The project does NOT use an ORM migration framework (linq2db; restrictions.md). The conventions below replace it:

1. **Numeric-prefix ordering** — every new migration is added as `env/db/NN_<description>.sql` where `NN` continues the existing sequence. The current sequence is `01..06`; the next is `07_*.sql`.
2. **Forward-only by default**. Reversibility is provided by the off-host backup, NOT by hand-written DOWN scripts. The existing files (`02_structure.sql`, `03_add_timestamp_columns.sql`, `04_detection_classes.sql`, `06_users_email_unique.sql`) follow this pattern; we keep it.
3. **Backward-compatible deploys** — every schema change must be safe to apply BEFORE the matching code is deployed (additive change → deploy code → cleanup change in a later release).
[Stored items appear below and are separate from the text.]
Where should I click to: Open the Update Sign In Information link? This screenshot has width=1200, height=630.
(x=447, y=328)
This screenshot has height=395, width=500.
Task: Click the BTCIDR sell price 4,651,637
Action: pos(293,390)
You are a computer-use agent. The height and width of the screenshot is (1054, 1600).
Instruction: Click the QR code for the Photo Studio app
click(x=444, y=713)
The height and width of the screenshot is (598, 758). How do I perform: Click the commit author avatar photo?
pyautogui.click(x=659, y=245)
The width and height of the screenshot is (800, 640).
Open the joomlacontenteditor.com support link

The cycle 1 example: `06_users_email_unique.sql` was applied first; the `RegisterUser` change to translate `23505` came after. AZ-197's `User.Hardware` column was kept as a tombstone instead of dropped, for the same reason.
4. **Production migrations need approval** — operator manually runs the SQL on prod after staging soak. No automatic CI execution against prod in cycle 1 (Drift J — automation is a future cycle's work).

### Drifts logged here

| ID | Severity | Description | Resolved In |
|----|----------|-------------|-------------|
| B  | Medium | No secret manager (status quo: hand-edited host `.env`) | **Resolved in spec** — sops + age (§3); concrete files + script in Step 7 |
| J  | Low (NEW) | DB migrations applied manually on staging/prod; no automation | **Carried forward** to a future cycle |

## 5. Self-verification

- [x] Four environments (Dev, Test/CI, Staging, Production) defined with purpose, infrastructure, and data source.
- [x] Environment variable sourcing matrix references `.env.example` (Step 1) without duplicating it.
- [x] No literal secrets in this document — only variable names and tool names.
- [x] Secret manager chosen for staging/production (sops + age) with rotation policy.
- [x] Database strategy per environment, including the explicit no-ORM-migrations convention.